Safety of medicines-Pharmacists' knowledge, practice, and attitudes toward pharmacovigilance and adverse drug reactions reporting process

Purpose Patients' safety is a public concern in healthcare systems across the world and should be ensured, among others, by pharmacovigilance based on spontaneous reports of adverse drug reactions (ADRs). Spontaneous ADRs reporting is an important component of the pharmacovigilance system. The role of pharmacists in spontaneous ADRs reporting is crucial in the pharmacovigilance system since it helps to monitor the patients' treatment in real-life conditions. The aim of the study was to evaluate the pharmacists' attitudes to and knowledge on spontaneous ADRs reporting in Poland and to identify the reasons for underreporting of ADRs. Methods The study was conducted between January 2016 and January 2018. A self-administered questionnaire was designed and distributed to pharmacists. The pharmacists were randomly selected from the official database kept by the chief pharmaceutical inspectorate in Poland.
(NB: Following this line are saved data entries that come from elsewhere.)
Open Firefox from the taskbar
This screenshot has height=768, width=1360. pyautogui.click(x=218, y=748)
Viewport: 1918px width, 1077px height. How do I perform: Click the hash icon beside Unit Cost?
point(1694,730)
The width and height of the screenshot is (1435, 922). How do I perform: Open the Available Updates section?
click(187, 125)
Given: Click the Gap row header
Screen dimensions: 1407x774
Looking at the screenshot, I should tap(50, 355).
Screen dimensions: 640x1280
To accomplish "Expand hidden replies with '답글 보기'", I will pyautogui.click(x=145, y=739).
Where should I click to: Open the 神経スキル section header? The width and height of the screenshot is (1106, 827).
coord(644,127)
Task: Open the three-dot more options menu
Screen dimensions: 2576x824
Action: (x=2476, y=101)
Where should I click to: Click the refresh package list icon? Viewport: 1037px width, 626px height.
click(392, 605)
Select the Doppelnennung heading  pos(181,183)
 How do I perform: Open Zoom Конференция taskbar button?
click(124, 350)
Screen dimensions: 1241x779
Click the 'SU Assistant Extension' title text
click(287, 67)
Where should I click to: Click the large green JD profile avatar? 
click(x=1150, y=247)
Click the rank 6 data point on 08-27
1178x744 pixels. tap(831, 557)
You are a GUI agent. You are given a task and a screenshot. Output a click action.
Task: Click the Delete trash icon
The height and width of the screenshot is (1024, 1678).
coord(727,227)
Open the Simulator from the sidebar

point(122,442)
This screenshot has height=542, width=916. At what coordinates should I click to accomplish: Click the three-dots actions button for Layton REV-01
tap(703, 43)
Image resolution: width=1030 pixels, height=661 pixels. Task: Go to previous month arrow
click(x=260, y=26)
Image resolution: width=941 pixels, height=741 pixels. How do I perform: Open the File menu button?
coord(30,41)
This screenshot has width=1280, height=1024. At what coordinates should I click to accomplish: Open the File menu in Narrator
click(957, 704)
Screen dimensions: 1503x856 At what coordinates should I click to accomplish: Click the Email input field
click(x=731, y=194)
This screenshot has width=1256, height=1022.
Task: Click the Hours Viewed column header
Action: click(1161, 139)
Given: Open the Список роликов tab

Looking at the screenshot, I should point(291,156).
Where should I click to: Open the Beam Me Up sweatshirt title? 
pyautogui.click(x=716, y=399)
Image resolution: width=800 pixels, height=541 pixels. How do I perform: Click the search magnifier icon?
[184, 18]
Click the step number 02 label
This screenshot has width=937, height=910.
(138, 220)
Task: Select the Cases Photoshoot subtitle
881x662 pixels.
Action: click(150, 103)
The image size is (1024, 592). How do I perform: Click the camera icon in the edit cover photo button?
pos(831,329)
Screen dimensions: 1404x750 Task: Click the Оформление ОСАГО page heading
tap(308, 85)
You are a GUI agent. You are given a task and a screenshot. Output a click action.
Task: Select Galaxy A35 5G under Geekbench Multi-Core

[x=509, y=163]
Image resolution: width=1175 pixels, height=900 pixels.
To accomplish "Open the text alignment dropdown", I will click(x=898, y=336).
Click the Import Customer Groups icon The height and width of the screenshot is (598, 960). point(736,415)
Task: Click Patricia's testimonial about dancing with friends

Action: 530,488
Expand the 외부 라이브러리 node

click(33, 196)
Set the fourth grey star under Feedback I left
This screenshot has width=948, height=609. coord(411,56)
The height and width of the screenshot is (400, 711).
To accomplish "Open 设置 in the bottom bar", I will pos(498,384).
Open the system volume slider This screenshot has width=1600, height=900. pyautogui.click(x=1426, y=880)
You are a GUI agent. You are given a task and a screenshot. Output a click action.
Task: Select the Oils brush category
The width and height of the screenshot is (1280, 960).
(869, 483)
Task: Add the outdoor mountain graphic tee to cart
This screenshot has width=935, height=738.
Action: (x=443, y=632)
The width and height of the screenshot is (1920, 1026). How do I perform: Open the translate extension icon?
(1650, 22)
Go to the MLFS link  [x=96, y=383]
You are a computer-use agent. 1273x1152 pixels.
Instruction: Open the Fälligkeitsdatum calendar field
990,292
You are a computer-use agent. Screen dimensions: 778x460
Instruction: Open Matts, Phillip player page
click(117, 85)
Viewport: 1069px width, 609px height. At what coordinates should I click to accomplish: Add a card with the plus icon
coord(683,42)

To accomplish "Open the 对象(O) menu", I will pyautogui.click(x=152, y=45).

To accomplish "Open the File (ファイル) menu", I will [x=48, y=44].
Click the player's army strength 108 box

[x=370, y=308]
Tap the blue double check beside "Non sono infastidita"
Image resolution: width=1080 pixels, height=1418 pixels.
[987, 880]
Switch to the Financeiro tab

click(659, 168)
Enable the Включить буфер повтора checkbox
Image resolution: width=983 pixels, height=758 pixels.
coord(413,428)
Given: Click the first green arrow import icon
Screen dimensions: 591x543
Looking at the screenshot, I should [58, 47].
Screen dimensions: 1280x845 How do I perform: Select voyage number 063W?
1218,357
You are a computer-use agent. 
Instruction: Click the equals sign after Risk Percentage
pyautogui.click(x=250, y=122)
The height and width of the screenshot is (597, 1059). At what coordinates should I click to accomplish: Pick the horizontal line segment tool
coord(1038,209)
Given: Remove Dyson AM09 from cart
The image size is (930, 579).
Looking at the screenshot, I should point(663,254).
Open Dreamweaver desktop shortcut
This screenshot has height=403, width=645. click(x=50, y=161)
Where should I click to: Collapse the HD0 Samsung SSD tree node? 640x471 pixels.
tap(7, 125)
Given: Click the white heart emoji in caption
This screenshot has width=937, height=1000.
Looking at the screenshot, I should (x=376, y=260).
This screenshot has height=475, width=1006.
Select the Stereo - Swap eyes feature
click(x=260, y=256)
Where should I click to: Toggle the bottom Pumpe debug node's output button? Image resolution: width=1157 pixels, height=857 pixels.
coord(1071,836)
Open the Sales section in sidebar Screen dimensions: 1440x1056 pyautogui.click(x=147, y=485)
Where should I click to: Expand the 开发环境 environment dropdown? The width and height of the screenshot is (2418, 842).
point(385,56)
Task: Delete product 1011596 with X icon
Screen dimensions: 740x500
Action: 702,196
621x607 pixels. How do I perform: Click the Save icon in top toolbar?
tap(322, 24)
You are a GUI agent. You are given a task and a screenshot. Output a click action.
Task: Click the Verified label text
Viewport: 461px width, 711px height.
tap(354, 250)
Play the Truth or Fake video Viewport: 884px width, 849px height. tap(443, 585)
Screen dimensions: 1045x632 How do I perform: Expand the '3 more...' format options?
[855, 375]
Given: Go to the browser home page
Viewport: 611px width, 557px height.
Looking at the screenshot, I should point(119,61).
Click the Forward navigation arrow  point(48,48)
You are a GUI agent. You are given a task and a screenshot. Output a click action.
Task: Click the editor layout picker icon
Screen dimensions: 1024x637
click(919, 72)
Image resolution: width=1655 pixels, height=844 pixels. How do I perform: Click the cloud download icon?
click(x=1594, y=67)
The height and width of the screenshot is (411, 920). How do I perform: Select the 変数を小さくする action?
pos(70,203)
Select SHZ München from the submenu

Results Only 16% (n = 84) of the respondents have ever attended a training on pharmacovigilance. Eighty-one percent (N = 422) of pharmacists believe that not all synthetic drugs available on the market were safe. Twenty-eight percent (n = 146) of the respondents were certain about safety of drugs of natural origin, and 16% (n = 84) were of an opinion that adverse reactions following administration of such drugs should not be reported at all. Conclusions To conclude, there is an increasing awareness of the need to develop pharmacovigilance practices. The current (not fully adhered to in practice) model of pharmacovigilance and its associated tools have been developed for synthetic drugs, and applying these methods to monitor safety of herbal medicines presents unique challenges.